[Testo di riferimento]
S.S. Certo: Nash individua la forma di un ombrello nel brulichio informe di un cielo stellato, studia le reazioni ormonali dei suoi compagni di università alla vista di una bella bionda, analizza i movimenti in apparenza imprevedibili dei piccioni, riempie il suo studio di ritagli di giornale nella speranza di incappare nello schema giusto, quello che gli consente di trasformare in cosmos (in ordine, regolarità, legge e armonia) l’inevitabile caos della realtà.

G.C. Non solo. Come Godfrey Hardy, anche Nash è convinto che la matematica “bella” sia quella perfettamente inutile, quella che è un piacere per se stessa: come può esserlo un affresco, una sinfonia o una poesia. Con la differenza che la matematica è universale e, forse, anche più duratura delle altre arti: tanto che siamo ancora tutti pieni di ammirazione per la matematica greca, mentre la lingua ellenica è dimenticata da secoli e le tragedie di Euripide sono cadute più o meno nell’oblio.

S.S. È un’osservazione suggestiva ma anche un po’ pericolosa. Non credo si possa andare più in là di tanto con la teorizzazione della matematica come puro processo di formalizzazione. Gli americani stanno andando un po’ in questa direzione, ultimamente. E gli europei tendono a rimproverarli per questo. Come dicendo: attenzione, state riducendo la scienza a una formalizzazione fine a se stessa, non vi ponete più domande sull’utilità di quel che state facendo.

G.C. Ma il metodo scientifico utilizzato da Nash, la sua ossessione di trovare degli schemi che diano ordine al mondo e rendano leggibili i comportamenti, ti pare convincente?

S.S. Dipende. Dal punto di vista epistemologico si tratta senz’altro di un metodo coerente. Ma poi, nel contesto attuale, si scontra con il fatto che oggi ogni “universalismo” risulta sospetto. Cosa fa Nash? Va a cercare una regola inducendo il comportamento dei piccioni e poi deducendo che quel comportamento può essere universalizzato su tutti gli esseri biologici. Cerca di creare paradigmi universali. Io credo che oggi ci siano più utili dei paradigmi contingenti: questa formula organizzativa funziona per i piccioni, quest’altra funziona per i leopardi, questa descrive il comportamento dei “padani” di Bossi e quest’altra quello dei giovani no global...

[Dati forniti]
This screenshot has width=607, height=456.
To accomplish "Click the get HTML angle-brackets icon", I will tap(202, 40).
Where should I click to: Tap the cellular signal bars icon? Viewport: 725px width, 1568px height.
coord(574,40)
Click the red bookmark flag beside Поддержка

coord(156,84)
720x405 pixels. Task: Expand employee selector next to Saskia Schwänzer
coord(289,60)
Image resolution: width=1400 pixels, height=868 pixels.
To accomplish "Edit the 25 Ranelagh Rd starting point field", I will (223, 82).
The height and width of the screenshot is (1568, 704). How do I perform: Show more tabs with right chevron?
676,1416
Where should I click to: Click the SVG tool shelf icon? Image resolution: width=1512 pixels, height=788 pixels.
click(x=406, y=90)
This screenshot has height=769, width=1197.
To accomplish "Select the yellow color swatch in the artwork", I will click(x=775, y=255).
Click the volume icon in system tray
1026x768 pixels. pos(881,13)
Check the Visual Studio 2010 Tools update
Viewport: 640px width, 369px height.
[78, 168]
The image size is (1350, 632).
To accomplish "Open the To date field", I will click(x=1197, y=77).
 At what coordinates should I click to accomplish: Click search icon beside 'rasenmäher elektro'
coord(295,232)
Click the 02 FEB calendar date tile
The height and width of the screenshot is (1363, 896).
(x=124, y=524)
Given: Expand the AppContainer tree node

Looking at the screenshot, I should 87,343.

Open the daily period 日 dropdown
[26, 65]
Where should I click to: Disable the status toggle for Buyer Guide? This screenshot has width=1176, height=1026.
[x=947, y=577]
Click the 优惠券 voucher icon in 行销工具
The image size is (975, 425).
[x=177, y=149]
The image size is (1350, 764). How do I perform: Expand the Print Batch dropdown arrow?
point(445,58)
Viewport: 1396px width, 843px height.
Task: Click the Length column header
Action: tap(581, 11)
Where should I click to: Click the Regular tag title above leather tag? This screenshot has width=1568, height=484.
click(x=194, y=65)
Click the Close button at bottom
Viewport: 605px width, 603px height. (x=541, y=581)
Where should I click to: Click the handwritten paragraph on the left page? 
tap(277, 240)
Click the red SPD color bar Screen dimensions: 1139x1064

[Compito da svolgere] Ricopi fedelmente il passo del dialogo su Nash che si apre con le parole contenenti "S.S. È un’osservazione" e si chiude con "ti pare convincente?".

[Risposta]
S.S. È un’osservazione suggestiva ma anche un po’ pericolosa. Non credo si possa andare più in là di tanto con la teorizzazione della matematica come puro processo di formalizzazione. Gli americani stanno andando un po’ in questa direzione, ultimamente. E gli europei tendono a rimproverarli per questo. Come dicendo: attenzione, state riducendo la scienza a una formalizzazione fine a se stessa, non vi ponete più domande sull’utilità di quel che state facendo.

G.C. Ma il metodo scientifico utilizzato da Nash, la sua ossessione di trovare degli schemi che diano ordine al mondo e rendano leggibili i comportamenti, ti pare convincente?